====== Data to use ======

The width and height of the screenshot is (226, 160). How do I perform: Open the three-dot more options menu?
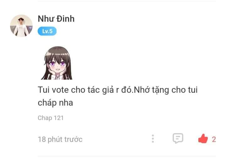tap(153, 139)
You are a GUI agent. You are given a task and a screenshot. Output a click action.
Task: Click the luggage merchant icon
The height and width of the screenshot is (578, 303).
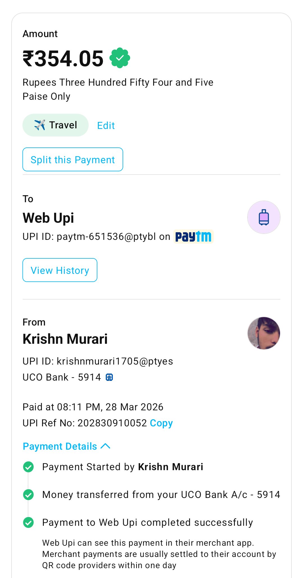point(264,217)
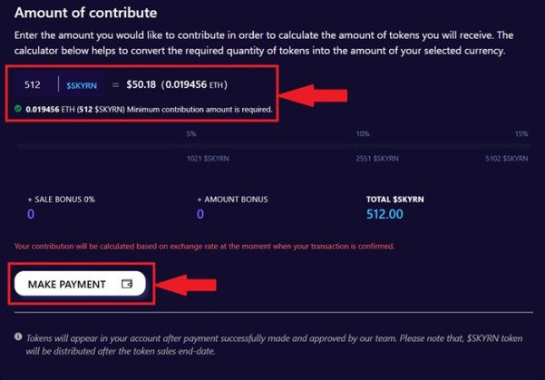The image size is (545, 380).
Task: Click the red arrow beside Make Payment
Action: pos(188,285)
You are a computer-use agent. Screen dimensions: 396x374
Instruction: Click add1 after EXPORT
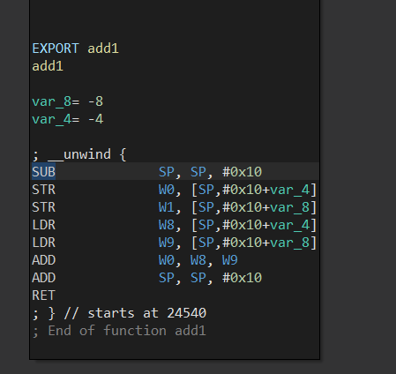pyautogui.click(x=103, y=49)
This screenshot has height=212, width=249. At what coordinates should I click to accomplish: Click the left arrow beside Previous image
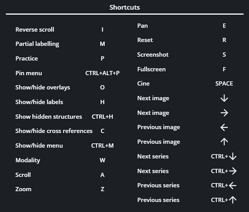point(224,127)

======
====== Data to use ======

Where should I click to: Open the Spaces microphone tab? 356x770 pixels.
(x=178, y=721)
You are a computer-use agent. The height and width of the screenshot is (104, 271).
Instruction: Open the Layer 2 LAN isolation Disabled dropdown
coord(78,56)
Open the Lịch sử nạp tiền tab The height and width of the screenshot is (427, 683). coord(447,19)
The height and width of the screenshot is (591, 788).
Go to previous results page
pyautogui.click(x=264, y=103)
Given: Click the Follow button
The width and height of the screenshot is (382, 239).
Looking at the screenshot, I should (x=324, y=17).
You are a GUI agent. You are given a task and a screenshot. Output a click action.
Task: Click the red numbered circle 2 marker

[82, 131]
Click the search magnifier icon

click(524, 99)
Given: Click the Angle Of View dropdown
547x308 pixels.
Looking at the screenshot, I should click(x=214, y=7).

======

_Work order_
Using the data above, copy exactly the lines from the one containing "The width and height of the screenshot is (226, 160)." to the one containing "Task: Click the luggage merchant icon", inclusive. Exclude the pictures.

_Written answer_
The width and height of the screenshot is (226, 160). How do I perform: Open the three-dot more options menu?
tap(153, 139)
You are a GUI agent. You are given a task and a screenshot. Output a click action.
Task: Click the luggage merchant icon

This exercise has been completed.